• **SET TASK A**:
Write out the stretch of the devotional on resistance from "Resistance is all" through "in the end.".

• **EXCERPT PROVIDED**:
===============

Resistance isn’t futile

Ezra 3-4, Psalm 92

Resistance is all around us.  Gravity keeps us from flying, jumping high, and getting out of bed.  New ideas are typically rejected outright, especially when they appear counter to the norm. And money is an obvious punch in the face for the majority of folks.

But resistance is also quite helpful.  Weight lifters understand that resistance is the key to building muscle.  Some of the greatest leaders in history faced social resistance for long periods of time before breaking through, coming out stronger than when they’d begun.

Take Rocky, for example.  I’m aware he’s not a real person, but it’s perfect example of a man encountering great odds, yet persisting and coming out stronger in the end.

But I think Christians are afraid of opposition, unfortunately.  Most people are, in fact. However, one would think that Christians would be compelled by the love of Christ and carry forth in their ambitions to do what’s right despite major resistance.

And some are indeed compelled to press on. I just think more should be stronger in this way, don’t you?  Imagine millions of Rocky Balboas running around on steps and punching stuff.  That would be awesome.


This historical account of the Jewish people attempting to rebuild the temple shows us why starting strong is just as important as finishing well.

===============

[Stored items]
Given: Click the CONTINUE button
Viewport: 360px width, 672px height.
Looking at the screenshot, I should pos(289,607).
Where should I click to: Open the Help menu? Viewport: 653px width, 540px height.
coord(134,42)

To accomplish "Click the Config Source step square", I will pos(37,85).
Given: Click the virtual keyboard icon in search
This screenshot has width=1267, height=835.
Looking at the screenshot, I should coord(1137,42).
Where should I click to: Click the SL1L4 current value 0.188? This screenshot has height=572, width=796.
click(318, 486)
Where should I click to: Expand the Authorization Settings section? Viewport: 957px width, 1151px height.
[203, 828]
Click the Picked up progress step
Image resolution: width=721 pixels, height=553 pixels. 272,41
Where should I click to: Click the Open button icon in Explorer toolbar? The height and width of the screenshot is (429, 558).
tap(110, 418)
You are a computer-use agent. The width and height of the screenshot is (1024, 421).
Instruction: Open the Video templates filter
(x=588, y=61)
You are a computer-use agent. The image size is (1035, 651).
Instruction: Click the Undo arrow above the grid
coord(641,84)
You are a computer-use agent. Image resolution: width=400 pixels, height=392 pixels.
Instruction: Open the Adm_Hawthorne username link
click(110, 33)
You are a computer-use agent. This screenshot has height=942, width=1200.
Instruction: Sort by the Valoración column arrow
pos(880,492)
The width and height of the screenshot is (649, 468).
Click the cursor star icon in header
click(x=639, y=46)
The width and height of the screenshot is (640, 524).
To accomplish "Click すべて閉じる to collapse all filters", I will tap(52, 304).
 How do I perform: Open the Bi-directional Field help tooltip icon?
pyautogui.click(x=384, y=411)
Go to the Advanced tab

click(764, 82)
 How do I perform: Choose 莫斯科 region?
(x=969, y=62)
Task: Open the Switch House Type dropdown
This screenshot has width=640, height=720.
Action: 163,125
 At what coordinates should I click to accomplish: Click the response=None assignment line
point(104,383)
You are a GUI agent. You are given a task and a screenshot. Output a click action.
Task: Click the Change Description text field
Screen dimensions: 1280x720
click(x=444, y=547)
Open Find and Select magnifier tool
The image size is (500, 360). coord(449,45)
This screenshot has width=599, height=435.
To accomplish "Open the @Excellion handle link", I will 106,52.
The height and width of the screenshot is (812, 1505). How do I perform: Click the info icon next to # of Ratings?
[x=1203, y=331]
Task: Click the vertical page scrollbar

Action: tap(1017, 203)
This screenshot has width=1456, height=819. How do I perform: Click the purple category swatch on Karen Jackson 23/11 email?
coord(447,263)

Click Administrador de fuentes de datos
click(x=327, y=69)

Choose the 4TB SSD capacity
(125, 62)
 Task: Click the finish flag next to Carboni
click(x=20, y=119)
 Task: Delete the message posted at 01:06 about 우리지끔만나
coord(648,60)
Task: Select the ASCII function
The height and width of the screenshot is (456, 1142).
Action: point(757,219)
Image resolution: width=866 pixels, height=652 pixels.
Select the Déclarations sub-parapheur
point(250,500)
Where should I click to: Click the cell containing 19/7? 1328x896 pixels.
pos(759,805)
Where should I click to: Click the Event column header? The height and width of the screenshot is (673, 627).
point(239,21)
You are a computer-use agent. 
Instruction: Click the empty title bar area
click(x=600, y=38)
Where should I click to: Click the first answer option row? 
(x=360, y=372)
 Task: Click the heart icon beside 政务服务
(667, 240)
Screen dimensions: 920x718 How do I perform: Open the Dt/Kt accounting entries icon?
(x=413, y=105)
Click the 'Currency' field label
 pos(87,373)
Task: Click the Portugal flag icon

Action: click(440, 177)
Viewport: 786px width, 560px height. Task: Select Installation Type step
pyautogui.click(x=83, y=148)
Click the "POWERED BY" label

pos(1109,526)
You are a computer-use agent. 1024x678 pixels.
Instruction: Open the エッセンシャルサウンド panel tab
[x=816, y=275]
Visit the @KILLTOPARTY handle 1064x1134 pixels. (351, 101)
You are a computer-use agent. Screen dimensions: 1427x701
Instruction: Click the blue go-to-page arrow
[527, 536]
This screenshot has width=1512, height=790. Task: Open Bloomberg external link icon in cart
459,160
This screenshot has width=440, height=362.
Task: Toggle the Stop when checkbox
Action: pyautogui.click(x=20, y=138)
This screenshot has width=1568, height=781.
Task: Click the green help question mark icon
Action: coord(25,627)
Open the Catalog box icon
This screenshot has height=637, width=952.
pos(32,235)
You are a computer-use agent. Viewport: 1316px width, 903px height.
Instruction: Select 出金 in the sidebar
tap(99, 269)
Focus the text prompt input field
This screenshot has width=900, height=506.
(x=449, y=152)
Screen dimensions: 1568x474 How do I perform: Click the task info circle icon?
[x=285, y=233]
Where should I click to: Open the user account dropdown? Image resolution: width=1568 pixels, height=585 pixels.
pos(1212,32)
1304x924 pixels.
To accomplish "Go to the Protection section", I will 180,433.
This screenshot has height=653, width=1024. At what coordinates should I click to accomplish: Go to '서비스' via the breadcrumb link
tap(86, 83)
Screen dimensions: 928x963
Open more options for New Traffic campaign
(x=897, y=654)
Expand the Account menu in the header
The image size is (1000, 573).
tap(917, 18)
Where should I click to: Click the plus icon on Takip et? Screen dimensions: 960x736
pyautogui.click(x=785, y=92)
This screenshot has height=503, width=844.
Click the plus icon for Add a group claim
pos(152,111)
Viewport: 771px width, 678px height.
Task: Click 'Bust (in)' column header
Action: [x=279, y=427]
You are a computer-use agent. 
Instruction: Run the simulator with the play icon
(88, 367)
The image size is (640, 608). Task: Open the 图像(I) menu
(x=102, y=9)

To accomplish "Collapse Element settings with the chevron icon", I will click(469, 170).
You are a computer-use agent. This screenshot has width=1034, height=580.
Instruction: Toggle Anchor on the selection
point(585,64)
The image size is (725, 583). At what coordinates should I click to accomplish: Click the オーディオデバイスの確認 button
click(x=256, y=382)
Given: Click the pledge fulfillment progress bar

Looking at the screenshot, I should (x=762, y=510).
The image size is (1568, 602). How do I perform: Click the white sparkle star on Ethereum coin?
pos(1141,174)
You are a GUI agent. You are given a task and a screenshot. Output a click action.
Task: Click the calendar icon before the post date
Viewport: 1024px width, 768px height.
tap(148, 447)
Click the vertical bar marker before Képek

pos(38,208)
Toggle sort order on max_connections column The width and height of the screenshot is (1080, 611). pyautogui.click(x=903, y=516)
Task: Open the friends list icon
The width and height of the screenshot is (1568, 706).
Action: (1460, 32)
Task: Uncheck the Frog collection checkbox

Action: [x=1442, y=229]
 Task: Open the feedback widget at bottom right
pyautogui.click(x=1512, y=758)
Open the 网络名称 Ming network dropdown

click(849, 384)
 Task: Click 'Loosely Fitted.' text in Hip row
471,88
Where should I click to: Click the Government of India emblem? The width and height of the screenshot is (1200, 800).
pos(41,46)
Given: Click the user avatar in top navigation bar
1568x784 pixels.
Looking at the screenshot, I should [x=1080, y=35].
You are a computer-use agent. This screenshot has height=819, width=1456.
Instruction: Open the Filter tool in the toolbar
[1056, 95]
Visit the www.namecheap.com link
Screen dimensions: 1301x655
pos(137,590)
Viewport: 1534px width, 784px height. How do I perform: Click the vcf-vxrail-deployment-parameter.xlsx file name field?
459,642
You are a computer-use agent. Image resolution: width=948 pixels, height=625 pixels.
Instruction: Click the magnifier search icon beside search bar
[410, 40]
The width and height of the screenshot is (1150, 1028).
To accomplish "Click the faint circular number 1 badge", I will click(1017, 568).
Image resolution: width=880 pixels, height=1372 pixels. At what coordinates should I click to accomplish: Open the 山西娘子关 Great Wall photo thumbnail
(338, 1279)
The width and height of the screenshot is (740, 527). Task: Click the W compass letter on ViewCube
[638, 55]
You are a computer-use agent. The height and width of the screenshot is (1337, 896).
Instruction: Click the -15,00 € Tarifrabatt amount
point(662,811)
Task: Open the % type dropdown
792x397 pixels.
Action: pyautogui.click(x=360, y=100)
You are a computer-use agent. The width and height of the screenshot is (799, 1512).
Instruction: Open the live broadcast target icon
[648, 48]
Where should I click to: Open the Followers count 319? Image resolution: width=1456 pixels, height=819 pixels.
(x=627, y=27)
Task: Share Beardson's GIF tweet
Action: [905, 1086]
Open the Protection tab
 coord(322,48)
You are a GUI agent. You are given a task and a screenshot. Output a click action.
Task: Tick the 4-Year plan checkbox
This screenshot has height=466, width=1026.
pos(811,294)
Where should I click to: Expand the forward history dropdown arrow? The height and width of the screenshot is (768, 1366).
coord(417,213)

===============

• **SET TASK B**:
Tally the lines of the entries above that contain the string "beside", and reply with the number alone.

• **WORKED ANSWER A**:
Resistance is all around us.  Gravity keeps us from flying, jumping high, and getting out of bed.  New ideas are typically rejected outright, especially when they appear counter to the norm. And money is an obvious punch in the face for the majority of folks.

But resistance is also quite helpful.  Weight lifters understand that resistance is the key to building muscle.  Some of the greatest leaders in history faced social resistance for long periods of time before breaking through, coming out stronger than when they’d begun.

Take Rocky, for example.  I’m aware he’s not a real person, but it’s perfect example of a man encountering great odds, yet persisting and coming out stronger in the end.

• **WORKED ANSWER B**:
2